■ Goal:
Retype every line of the records below with no changes.

** START OF Task material **

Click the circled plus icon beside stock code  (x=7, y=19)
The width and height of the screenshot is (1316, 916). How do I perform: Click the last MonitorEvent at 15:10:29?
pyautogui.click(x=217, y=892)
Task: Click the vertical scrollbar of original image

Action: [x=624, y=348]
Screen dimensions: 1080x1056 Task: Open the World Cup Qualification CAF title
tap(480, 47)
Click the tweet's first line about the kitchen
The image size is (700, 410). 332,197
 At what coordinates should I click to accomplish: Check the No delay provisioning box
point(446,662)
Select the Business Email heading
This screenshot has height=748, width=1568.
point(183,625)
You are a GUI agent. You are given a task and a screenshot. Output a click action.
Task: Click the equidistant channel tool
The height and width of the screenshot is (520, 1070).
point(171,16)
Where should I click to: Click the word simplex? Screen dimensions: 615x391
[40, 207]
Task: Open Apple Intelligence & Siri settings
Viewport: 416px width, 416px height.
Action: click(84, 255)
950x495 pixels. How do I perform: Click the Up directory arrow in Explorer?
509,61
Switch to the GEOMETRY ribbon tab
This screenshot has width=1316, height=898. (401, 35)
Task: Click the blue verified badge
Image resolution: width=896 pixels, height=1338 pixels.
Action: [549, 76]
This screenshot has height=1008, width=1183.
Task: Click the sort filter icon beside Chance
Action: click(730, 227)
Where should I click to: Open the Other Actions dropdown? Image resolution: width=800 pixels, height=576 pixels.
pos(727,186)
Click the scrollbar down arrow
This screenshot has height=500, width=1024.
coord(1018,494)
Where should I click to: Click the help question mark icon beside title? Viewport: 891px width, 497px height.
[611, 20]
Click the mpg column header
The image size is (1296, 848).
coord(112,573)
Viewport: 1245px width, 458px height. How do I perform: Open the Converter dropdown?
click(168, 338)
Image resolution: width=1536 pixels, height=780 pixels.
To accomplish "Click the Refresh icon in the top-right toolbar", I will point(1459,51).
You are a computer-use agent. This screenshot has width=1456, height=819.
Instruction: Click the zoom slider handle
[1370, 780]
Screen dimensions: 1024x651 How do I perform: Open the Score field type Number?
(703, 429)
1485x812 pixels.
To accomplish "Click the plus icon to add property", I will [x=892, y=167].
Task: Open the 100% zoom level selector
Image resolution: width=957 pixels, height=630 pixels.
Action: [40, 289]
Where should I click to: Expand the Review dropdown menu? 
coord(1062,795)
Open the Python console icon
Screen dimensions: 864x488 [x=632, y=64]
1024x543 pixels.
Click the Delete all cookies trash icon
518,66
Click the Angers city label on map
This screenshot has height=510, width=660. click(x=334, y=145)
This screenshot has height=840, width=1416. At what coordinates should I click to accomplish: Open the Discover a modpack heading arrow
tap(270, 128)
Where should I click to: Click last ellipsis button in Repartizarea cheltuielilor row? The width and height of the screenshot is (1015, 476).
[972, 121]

** END OF Task material **

■ Correct result:
Click the circled plus icon beside stock code  (x=7, y=19)
The width and height of the screenshot is (1316, 916). How do I perform: Click the last MonitorEvent at 15:10:29?
pyautogui.click(x=217, y=892)
Task: Click the vertical scrollbar of original image

Action: [x=624, y=348]
Screen dimensions: 1080x1056 Task: Open the World Cup Qualification CAF title
tap(480, 47)
Click the tweet's first line about the kitchen
The image size is (700, 410). 332,197
 At what coordinates should I click to accomplish: Check the No delay provisioning box
point(446,662)
Select the Business Email heading
This screenshot has height=748, width=1568.
point(183,625)
You are a GUI agent. You are given a task and a screenshot. Output a click action.
Task: Click the equidistant channel tool
The height and width of the screenshot is (520, 1070).
point(171,16)
Where should I click to: Click the word simplex? Screen dimensions: 615x391
[40, 207]
Task: Open Apple Intelligence & Siri settings
Viewport: 416px width, 416px height.
Action: click(84, 255)
950x495 pixels. How do I perform: Click the Up directory arrow in Explorer?
509,61
Switch to the GEOMETRY ribbon tab
This screenshot has width=1316, height=898. (401, 35)
Task: Click the blue verified badge
Image resolution: width=896 pixels, height=1338 pixels.
Action: [549, 76]
This screenshot has height=1008, width=1183.
Task: Click the sort filter icon beside Chance
Action: click(730, 227)
Where should I click to: Open the Other Actions dropdown? Image resolution: width=800 pixels, height=576 pixels.
pos(727,186)
Click the scrollbar down arrow
This screenshot has height=500, width=1024.
coord(1018,494)
Where should I click to: Click the help question mark icon beside title? Viewport: 891px width, 497px height.
[611, 20]
Click the mpg column header
The image size is (1296, 848).
coord(112,573)
Viewport: 1245px width, 458px height. How do I perform: Open the Converter dropdown?
click(168, 338)
Image resolution: width=1536 pixels, height=780 pixels.
To accomplish "Click the Refresh icon in the top-right toolbar", I will point(1459,51).
You are a computer-use agent. This screenshot has width=1456, height=819.
Instruction: Click the zoom slider handle
[1370, 780]
Screen dimensions: 1024x651 How do I perform: Open the Score field type Number?
(703, 429)
1485x812 pixels.
To accomplish "Click the plus icon to add property", I will [x=892, y=167].
Task: Open the 100% zoom level selector
Image resolution: width=957 pixels, height=630 pixels.
Action: [40, 289]
Where should I click to: Expand the Review dropdown menu? 
coord(1062,795)
Open the Python console icon
Screen dimensions: 864x488 [x=632, y=64]
1024x543 pixels.
Click the Delete all cookies trash icon
518,66
Click the Angers city label on map
This screenshot has height=510, width=660. click(x=334, y=145)
This screenshot has height=840, width=1416. At what coordinates should I click to accomplish: Open the Discover a modpack heading arrow
tap(270, 128)
Where should I click to: Click last ellipsis button in Repartizarea cheltuielilor row? The width and height of the screenshot is (1015, 476).
[972, 121]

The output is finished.